Douglas Belchior - A pauta racial está imposta pela conjuntura e pelo momento histórico. Infelizmente, o debate político eleitoral deixa a desejar. A cidade de São Paulo tem desafios imensos e o pano de fundo deles é o debate racial: a crise econômica fruto da pandemia de coronavírus afeta especialmente as periferias, territórios de maioria negra; são pessoas negras a maioria esmagadora dos trabalhadores informais afetados pela pandemia, isolamento social, falta de apoio governamental e redução do auxílio emergencial; grande parte dos que dependem do SUS para ter tratamento, que deixou a desejar na resposta à pandemia, são pessoas negras.
Em todas as esferas, estamos falando de racismo. No Brasil, os conflitos sociais e as desigualdades são antes raciais, e não é diferente em São Paulo. Por isso, esse debate racial deveria ser elemento central no ambiente político eleitoral. Mas não é, porque, via de regra, o debate público e político, é embranquecido.
UOL - O programa do Covas, que está na liderança das pesquisas eleitorais, diz que sua gestão combaterá o racismo e todas as formas de preconceito e discriminação. Isso não é o suficiente?
Regina Lúcia dos Santos - Só dizer não é o suficiente. Combater o racismo institucional significa combater suas causas e consequências. Ele fez um governo de retirada de direitos da população negra, pobre e periférica. É impossível combater o racismo institucional sem a população negra ter acesso a uma educação pública de qualidade e serviços de saúde. E isso tem sido constantemente atacado.
Douglas Belchior - As repetidas gestões do PSDB, tanto na prefeitura quanto no Estado, são a própria prova de que não há compromisso com o enfrentamento ao racismo. Pelo contrário, promovem políticas que aprofundam a desigualdade racial. É só observar a política de segurança pública. Existe uma aliança macabra que sintoniza a política de segurança pública do governo com a da cidade de São Paulo. É na cidade onde mais acontece a barbárie de tortura e assassinatos de jovens negros pela polícia, sem nenhum enfrentamento dessa realidade. A prefeitura tem o poder de, pelo menos, constranger o governo estadual a não agir. É o que a gente espera do governo Boulos e Erundina ou de qualquer governo progressista.
UOL - As propostas ou mesmo o posicionamento de Guilherme Boulos resolvem os problemas com forte aspecto racial de São Paulo?
Regina Lúcia dos Santos - É óbvio que não. Elas são um aspecto. A implementação das políticas favorece e facilita o combate ao racismo, mas esse combate é estrutural e estruturante nas relações do capitalismo.
UOL - No caso de Boulos sair derrotado nas urnas, como o movimento negro pensa e se articula para atuar sob uma gestão de Bruno Covas? Há espaço para aproximação?

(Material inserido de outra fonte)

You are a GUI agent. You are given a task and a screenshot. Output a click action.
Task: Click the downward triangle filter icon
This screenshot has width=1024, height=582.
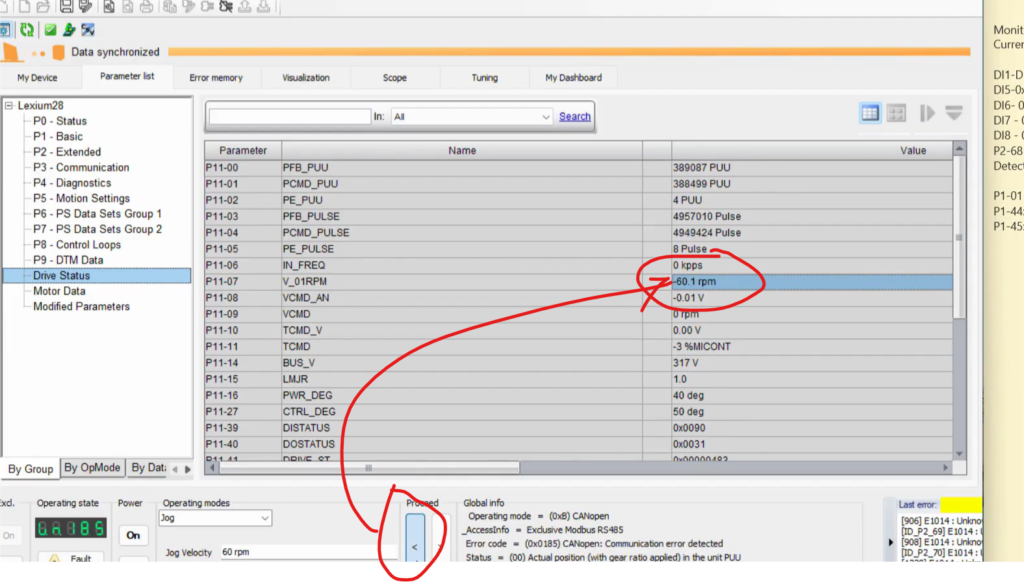pos(953,113)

Regina Lúcia dos Santos - No caso da derrota do Boulos, o que espero que não aconteça, o movimento negro unificado continuará a ser de resistência, fiscalização, de luta e de proposição de políticas públicas que deem conta de uma vida melhor para a população negra.
Douglas Belchior - Movimento é movimento, governo é governo. Essas coisas não devem se misturar. Seja qual for o governo, a postura do movimento será a de apresentar reivindicações e cobrar do governo eleito que se dedique ao enfrentamento do racismo. Se houver a reeleição do Covas, teremos mantido no poder da cidade uma força política cujo compromisso com as elites e com o pensamento conservador já conhecemos.
A não ser que haja uma grande surpresa, e não acredito nisso, a postura é de uma oposição permanente e de cobrança sistemática para a política de enfrentamento ao racismo ser implementada. Ainda assim, acredito na eleição de Boulos e Erundina. Isso abriria uma nova perspectiva de atuação nessa área.
Sabemos que, mesmo nas experiências em que a esquerda esteve no governo, deixou muito a desejar, apesar dos avanços produzidos. Mas nós precisamos caminhar para a frente e fazer dessa próxima experiência progressista em São Paulo melhor do que foram as demais nessa área. O movimento negro estará aí para cobrar quando necessário.